Wie politisch darf die Theologie des Judentums sein?

Diese Frage untersucht Elisa Klapheck in ihrem Buch „Zur politischen Theologie des Judentums“. Nach Klaphecks Lesart verlangt die Thora vom Menschen nicht ausschließlich den bedingungslosen Gehorsam gegenüber dem Willen Gottes, sondern gewährt ihm auch Gestaltungspielräume, wie es an vielen Stellen der Bibel erkennbar ist. Freilich eine Gestaltung, die an Gott „rückgebunden“ werden muss. (JR)

Von L. Joseph Heid

Elisa Klapheck ist seit 2009 Rabbinerin am Egalitären Minjan in der Jüdischen Gemeinde Frankfurt/Main, Professorin für Jüdische Studien an der Universität Paderborn, Biografin von Deutschlands ersten Rabbinerin „Fräulein“ Regina Jonas mit dem bezeichnenden Titel: „Kann die Frau das rabbinische Amt bekleiden?“ Darüber hinaus ist Elisa Klapheck mit bemerkenswerten Publikationen hervorgetreten, aus denen ihre Dissertation aus dem Jahre 2014 über die Philosophin Margarete Susmann und deren jüdischer Beitrag zur politischen Philosophie hervorsticht. 2012 beantwortete Klapheck in ihrem autobiografischen Essay die Frage, wie sie selbst Rabbinerin wurde.

Seit 2015 gibt Elisa Klapheck bei Hentrich & Hentrich die Schriftenreihe „Machloket – Streitschriften“ heraus. Das Wort „Machloket“ steht für Streitbarkeit, ein urjüdisches Thema. Wenn im Talmud zwei Rabbiner eine Machloket, einen Streit, austragen, geht es nicht darum, dass der eine gewinnt und der andere verschwindet, sondern beide Meinungen um des Ganzen willen zur Geltung kommen. Diese Art von Streitbarkeit soll die halbjährlich erscheinende Schriftenreihe „Machloket“ bestimmen.

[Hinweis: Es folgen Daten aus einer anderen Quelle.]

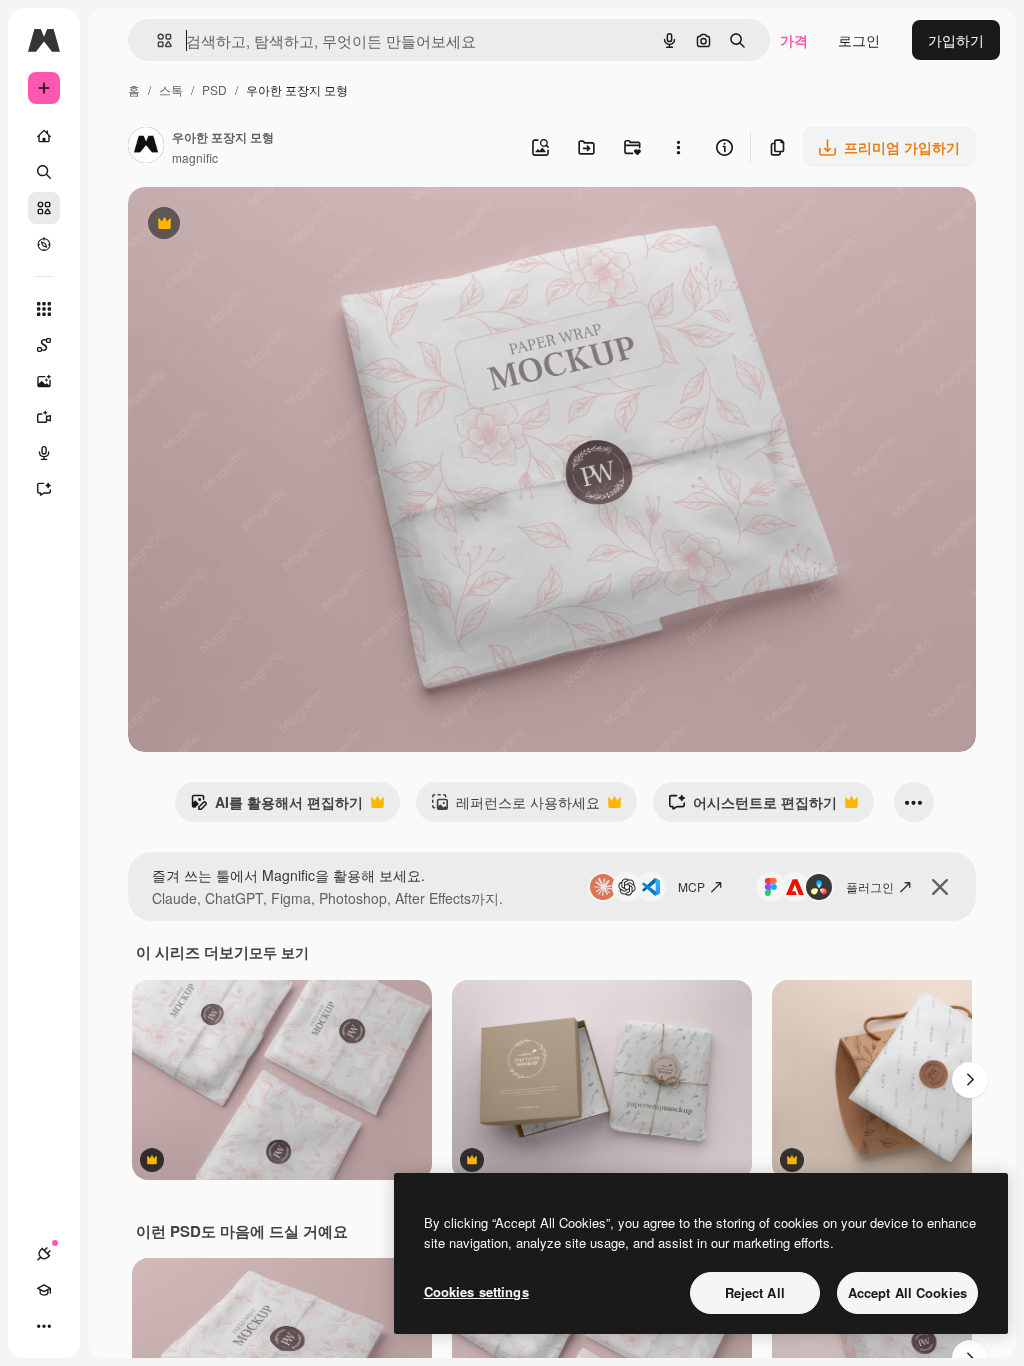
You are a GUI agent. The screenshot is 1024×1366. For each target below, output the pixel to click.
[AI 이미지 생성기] (44, 381)
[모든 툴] (44, 309)
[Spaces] (44, 345)
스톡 (171, 89)
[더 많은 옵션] (678, 147)
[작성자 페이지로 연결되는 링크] (146, 147)
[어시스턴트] (44, 489)
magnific (195, 157)
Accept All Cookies (907, 1292)
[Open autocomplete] (156, 40)
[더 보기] (44, 1326)
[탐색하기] (44, 244)
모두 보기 (279, 952)
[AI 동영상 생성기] (44, 417)
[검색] (44, 172)
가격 (794, 40)
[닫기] (940, 887)
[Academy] (44, 1290)
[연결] (44, 1254)
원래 (243, 225)
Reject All (755, 1292)
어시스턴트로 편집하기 (752, 807)
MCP (691, 886)
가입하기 (956, 40)
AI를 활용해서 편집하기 (276, 807)
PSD (214, 89)
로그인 (859, 40)
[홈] (44, 136)
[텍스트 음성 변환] (44, 453)
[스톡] (44, 208)
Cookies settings (476, 1291)
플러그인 (870, 886)
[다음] (970, 1080)
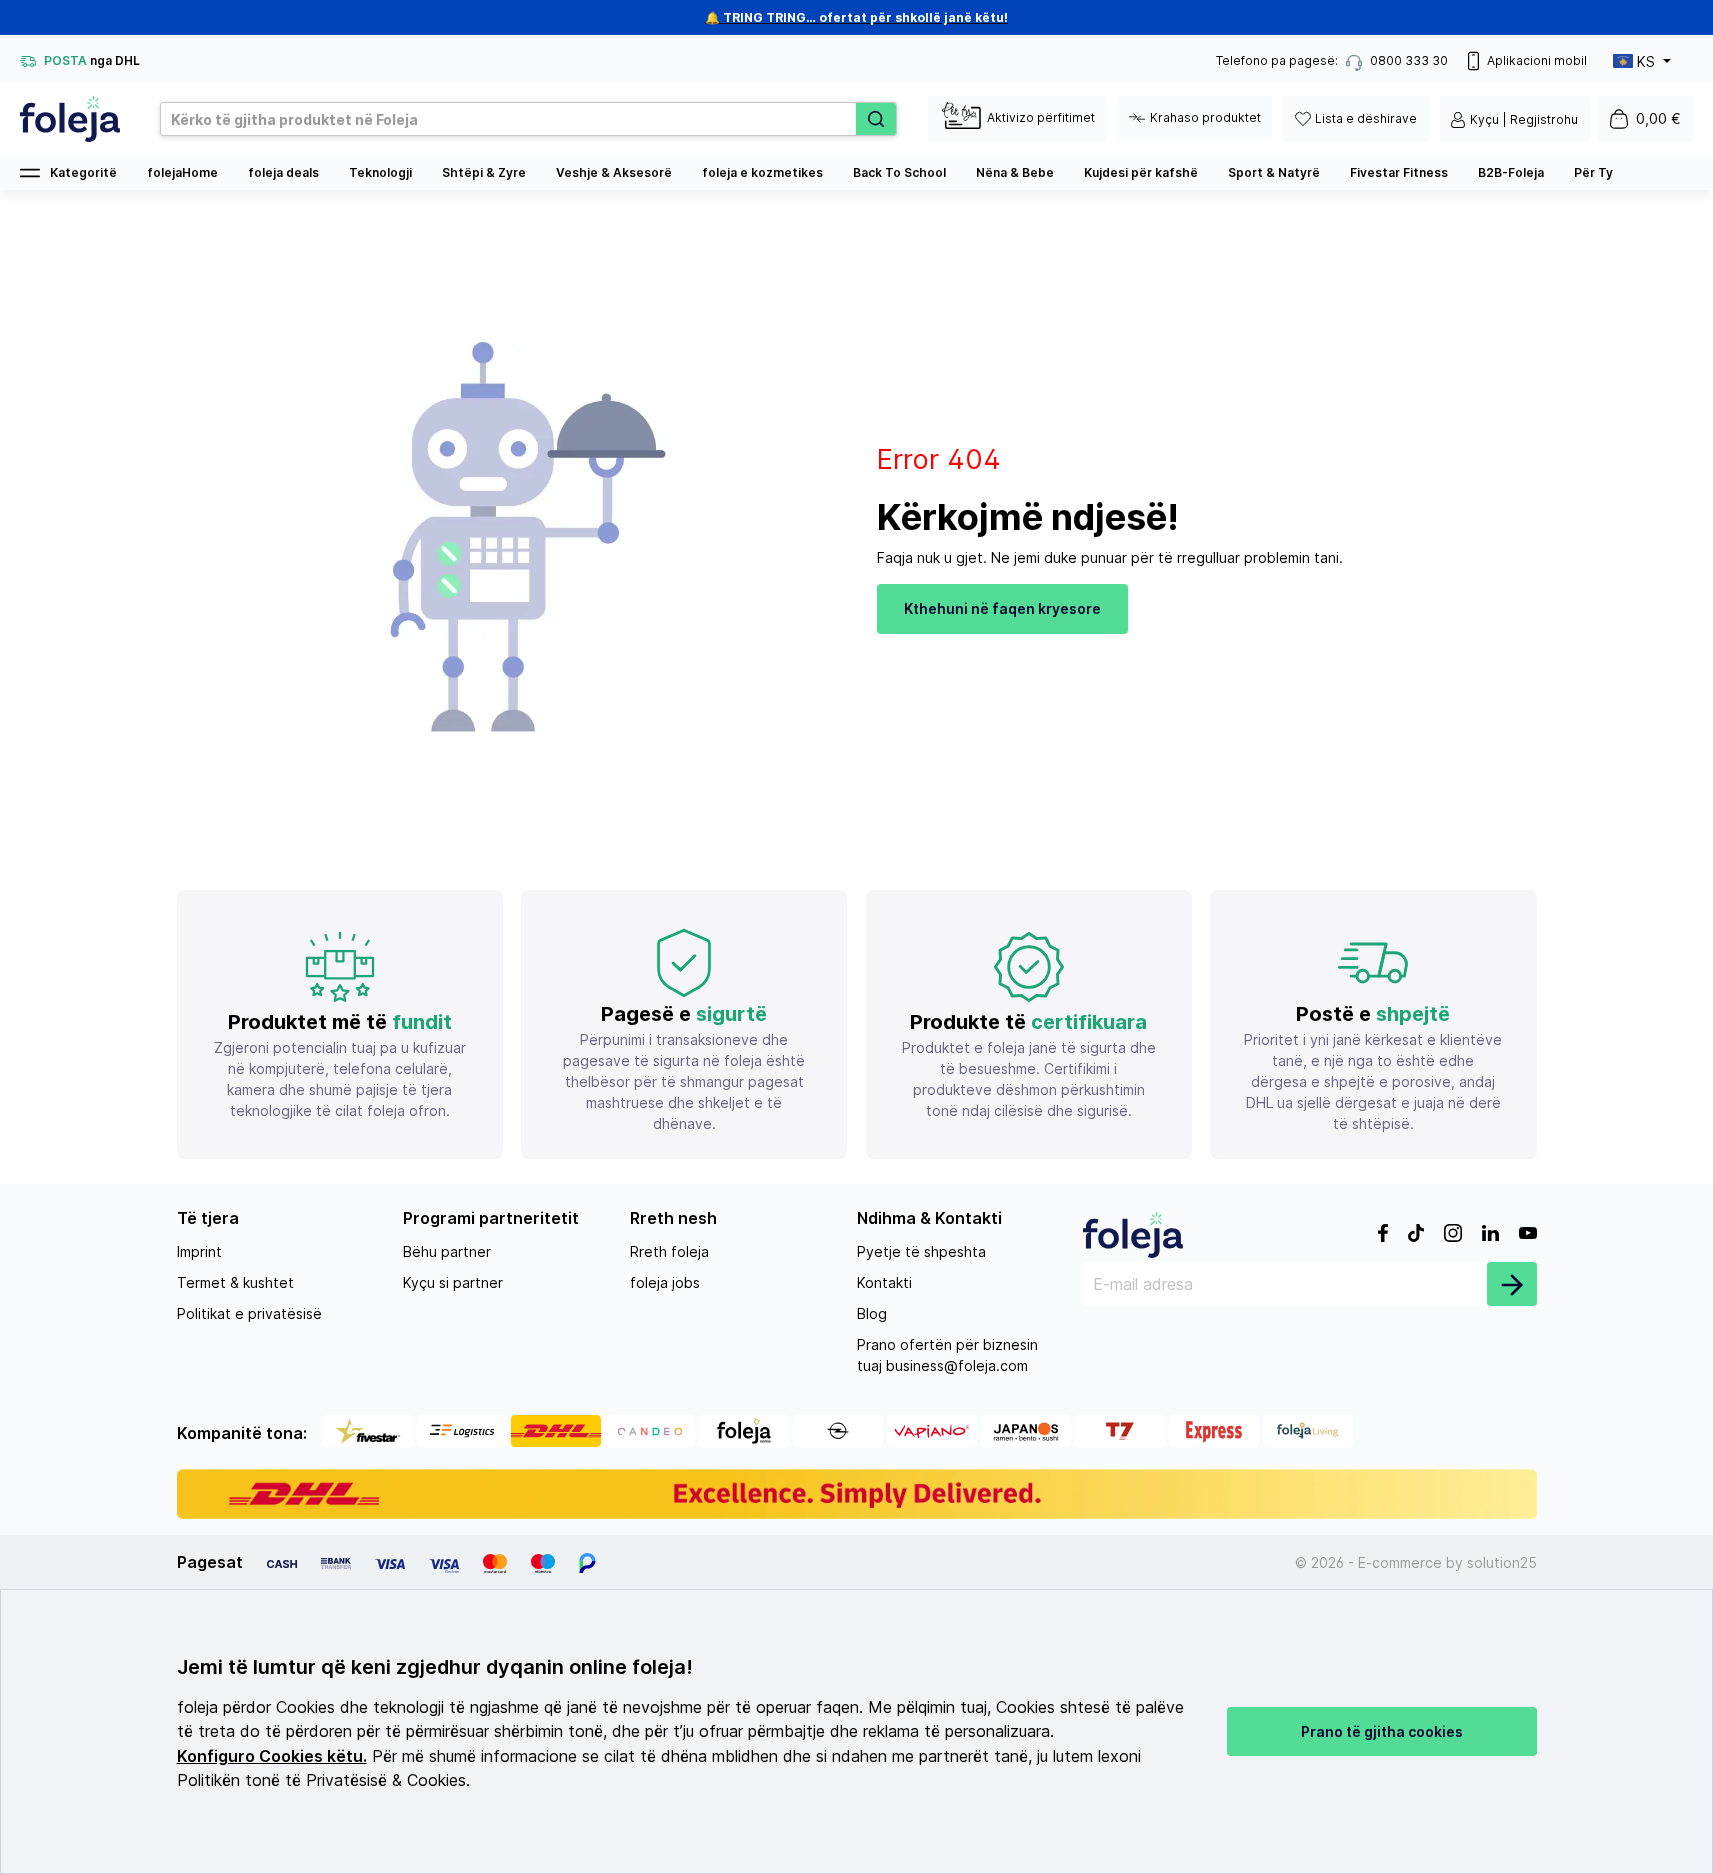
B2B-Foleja (1511, 172)
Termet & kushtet (235, 1282)
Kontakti (884, 1282)
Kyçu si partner (453, 1282)
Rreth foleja (669, 1251)
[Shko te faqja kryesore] (70, 119)
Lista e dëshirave (1366, 118)
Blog (872, 1313)
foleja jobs (665, 1282)
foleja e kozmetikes (762, 172)
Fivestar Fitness (1399, 172)
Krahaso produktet (1205, 117)
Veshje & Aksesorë (614, 172)
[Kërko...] (876, 119)
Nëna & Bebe (1015, 172)
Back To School (899, 172)
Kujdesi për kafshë (1141, 172)
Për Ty (1593, 172)
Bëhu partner (447, 1251)
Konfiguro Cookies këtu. (272, 1756)
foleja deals (283, 172)
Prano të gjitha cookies (1382, 1731)
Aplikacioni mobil (1537, 60)
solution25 (1502, 1562)
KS (1646, 61)
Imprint (199, 1251)
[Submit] (1512, 1284)
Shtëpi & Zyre (484, 172)
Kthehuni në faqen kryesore (1002, 608)
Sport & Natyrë (1274, 172)
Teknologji (380, 172)
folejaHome (182, 172)
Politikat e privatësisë (249, 1313)
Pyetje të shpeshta (921, 1251)
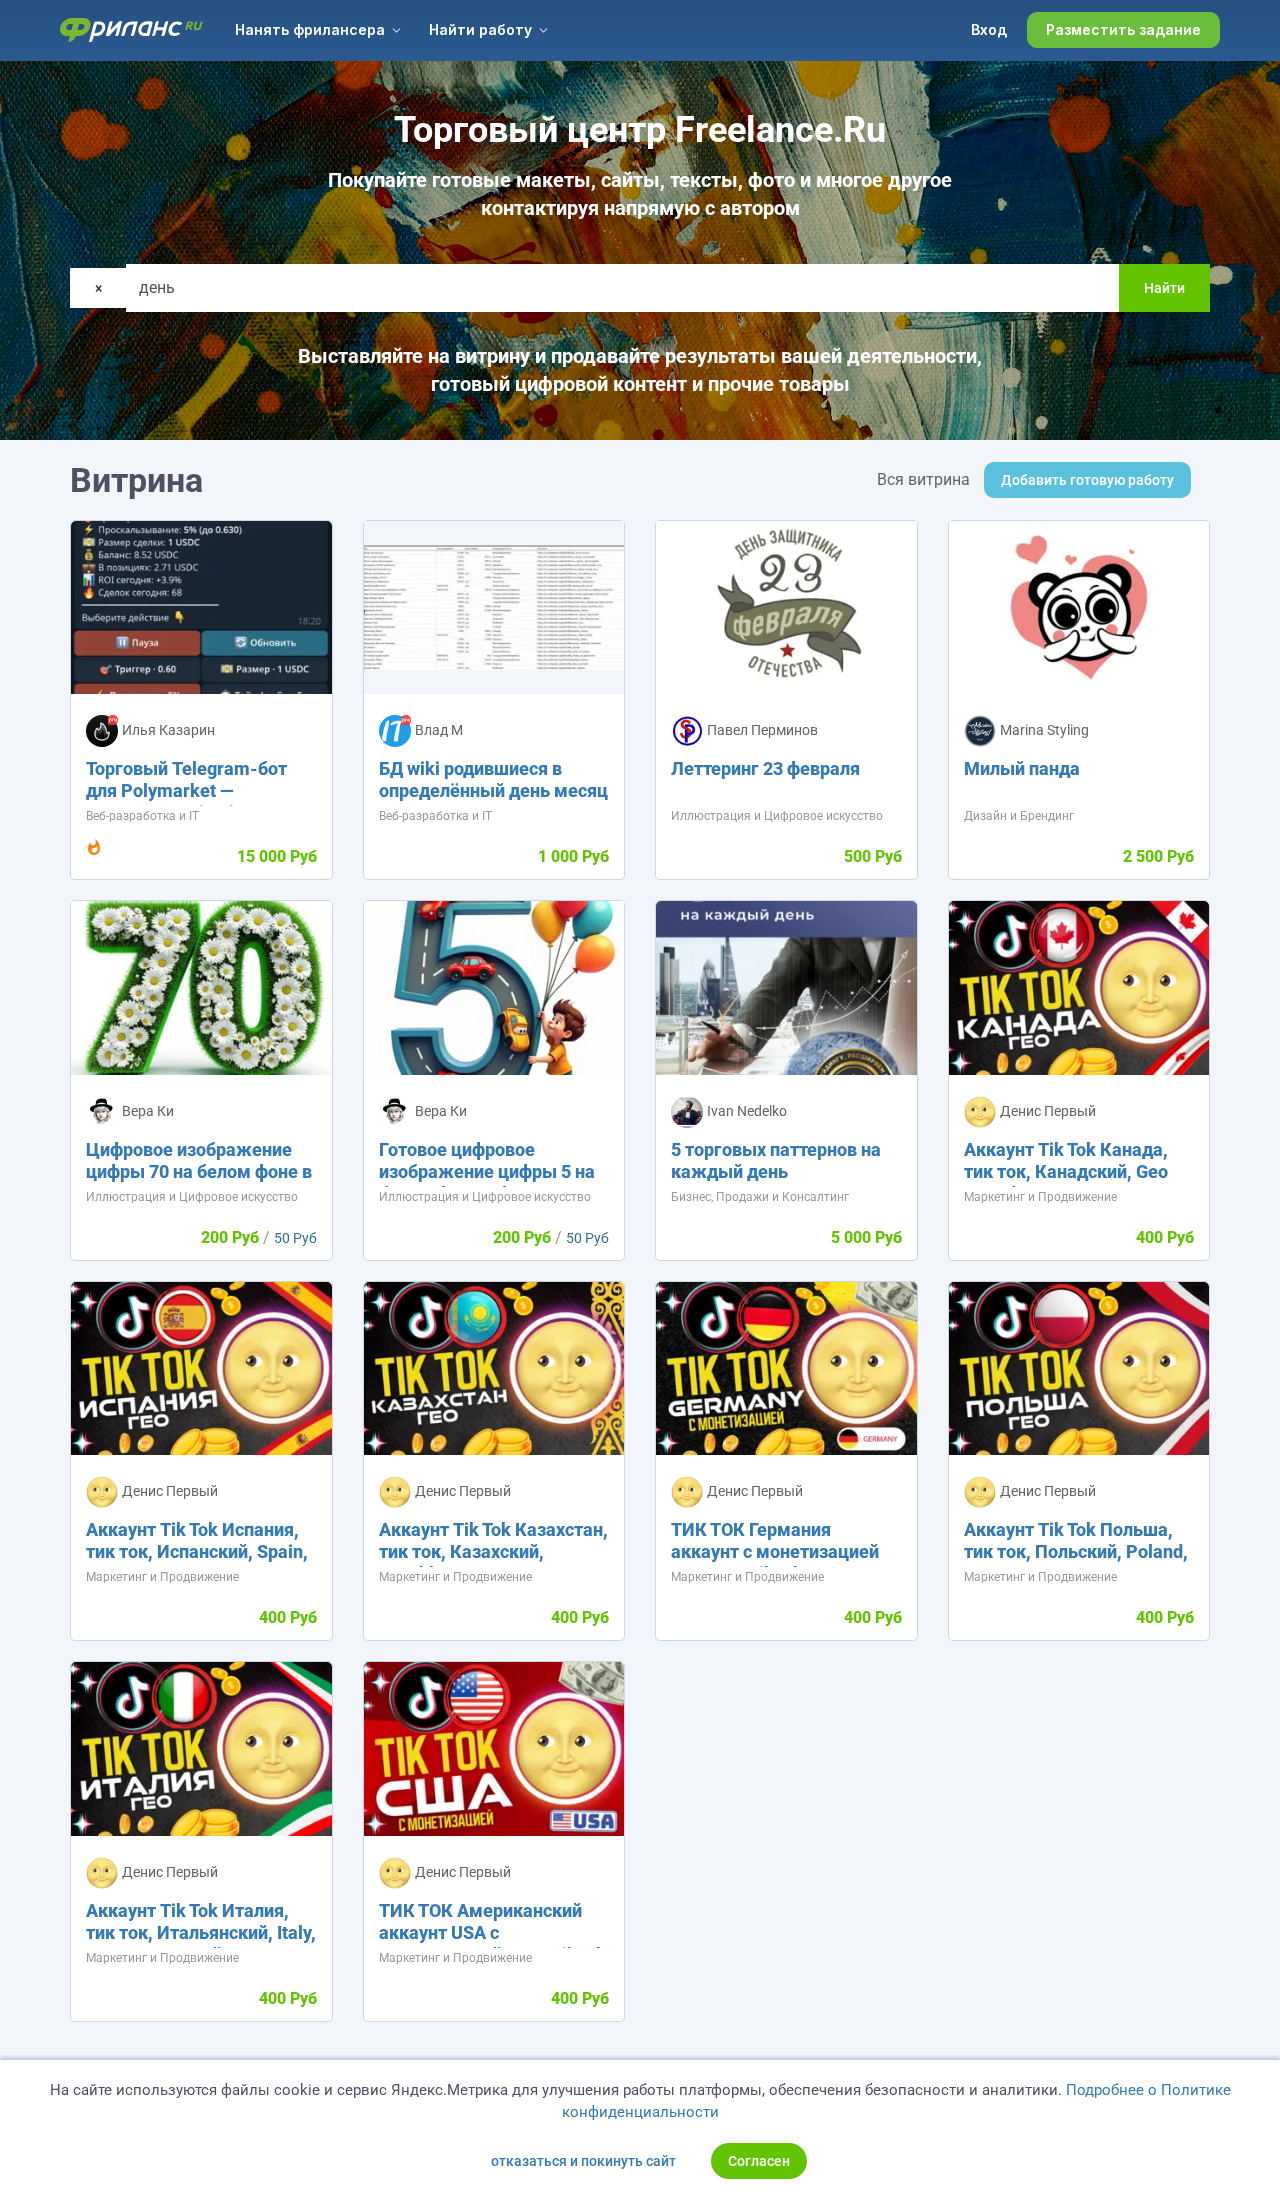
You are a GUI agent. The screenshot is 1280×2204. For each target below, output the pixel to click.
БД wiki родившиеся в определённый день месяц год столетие (493, 790)
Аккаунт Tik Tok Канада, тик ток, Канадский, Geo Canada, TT (1066, 1171)
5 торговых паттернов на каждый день (776, 1160)
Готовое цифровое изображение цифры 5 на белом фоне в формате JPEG (487, 1182)
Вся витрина (923, 479)
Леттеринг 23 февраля (765, 768)
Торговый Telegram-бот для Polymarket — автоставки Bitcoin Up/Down (186, 801)
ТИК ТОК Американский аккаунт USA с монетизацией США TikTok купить (492, 1943)
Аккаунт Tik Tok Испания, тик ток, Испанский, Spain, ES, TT (197, 1551)
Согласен (759, 2161)
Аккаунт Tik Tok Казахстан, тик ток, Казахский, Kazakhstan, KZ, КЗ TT (493, 1551)
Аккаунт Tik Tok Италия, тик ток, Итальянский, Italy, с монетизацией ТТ (201, 1932)
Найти (1164, 288)
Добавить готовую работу (1087, 480)
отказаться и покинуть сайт (583, 2161)
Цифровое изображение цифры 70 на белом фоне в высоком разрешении (199, 1171)
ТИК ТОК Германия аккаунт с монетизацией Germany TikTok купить (775, 1551)
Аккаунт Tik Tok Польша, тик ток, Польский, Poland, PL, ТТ (1076, 1551)
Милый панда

Damit hat Klapheck ein Forum für jüdische Auseinandersetzungen mit relevanten gesellschaftlichen Gegenwartsfragen eröffnet, wie: Europa als Wertegemeinschaft, Menschenrechte und demokratischer Rechtsstaat, Religionsfreiheit, angewandte Ethik, Säkularität, bürgerschaftliches politisches Engagement als jüdische Praxis, Kritik des Christentums und des Islams etc.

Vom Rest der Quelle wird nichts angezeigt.